The Corner


On England’s Landscapes and Imagination

I just wrote about the way my wife and I searched out Donegal for transcendence. Every Internet columnist should get their indulgent summer column, should they not?

But John Milbank has written a gorgeous essay on English landscapes and their effect on English psychology for Plough magazine.

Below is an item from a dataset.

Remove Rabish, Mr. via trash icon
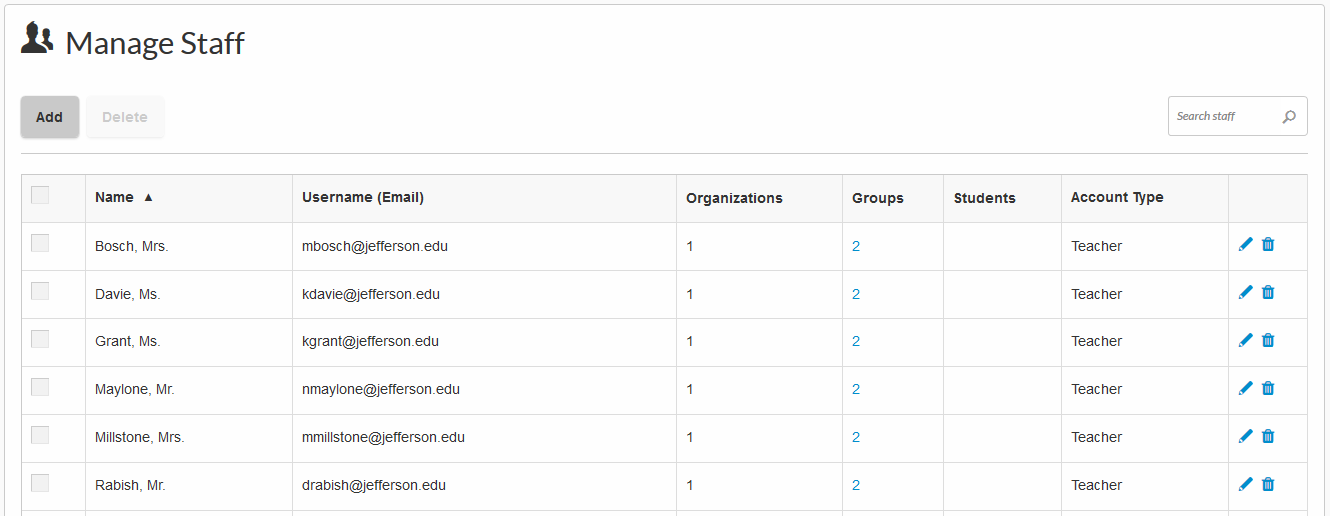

Devon is indeed the epitome of England, with its twining dells and bosomy hills like the domes of sunken temples, dedicated to buried cults of earthiness. Edged by an exotic southern coast that intimates the Mediterranean, by a wilder coast to the north that always presages storm, smuggling, pirates, and disaster. And concealing in the middle the shorn-off mountains of the moorlands, whose lack of height only reveals their more sublime antiquity. Wraiths wander through the random stones that could be equally the work of giants, ancestors, or nature. The unidentifiable howling among them might likewise be the voice of the enraged abandoned gods, ever scouring the night skies for victims, or of canine vengeance upon Royalist squires, whose cleaving to tradition did not really excuse the swerve of their spurred jollity into unmentionable wickedness.

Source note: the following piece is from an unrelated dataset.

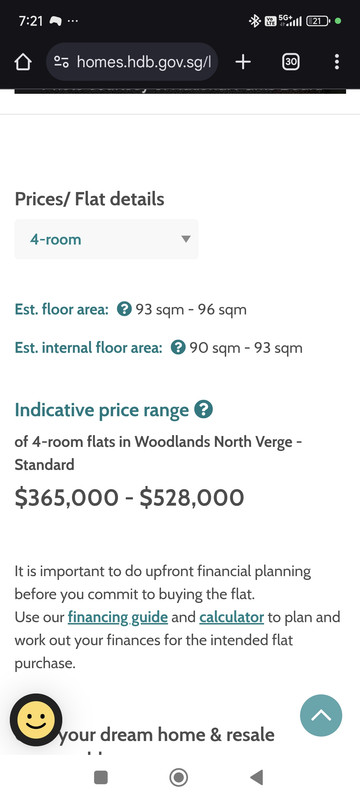The image size is (360, 800).
Task: Click the dropdown arrow of flat type selector
Action: click(x=186, y=239)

Yes, the dark side. Everywhere present because everywhere domesticated. On the Saxon shore, the sea beasts and the dark elves were held at bay by the warmth of the mead hall and lordly generosity. On the Celtic marches the intoxication of the high hills and the cauldrons of inspiration were viewed but warily. The fairies were miniaturized in a gesture of further pastoral concentration. At grass and dandelion level they could safely enshrine the grandeurs of Rome, while at the human level the entire Christian story was rather seen as an occasioning of further field-mirth, dotings, and gatherings, always in due season. The complications of transcendence and the anxiety of salvation were rerouted back through the processional lanes, the beaten bounds, the magical rogations, and the harvest-homings, in pagan loyalty to the religion of the Incarnation.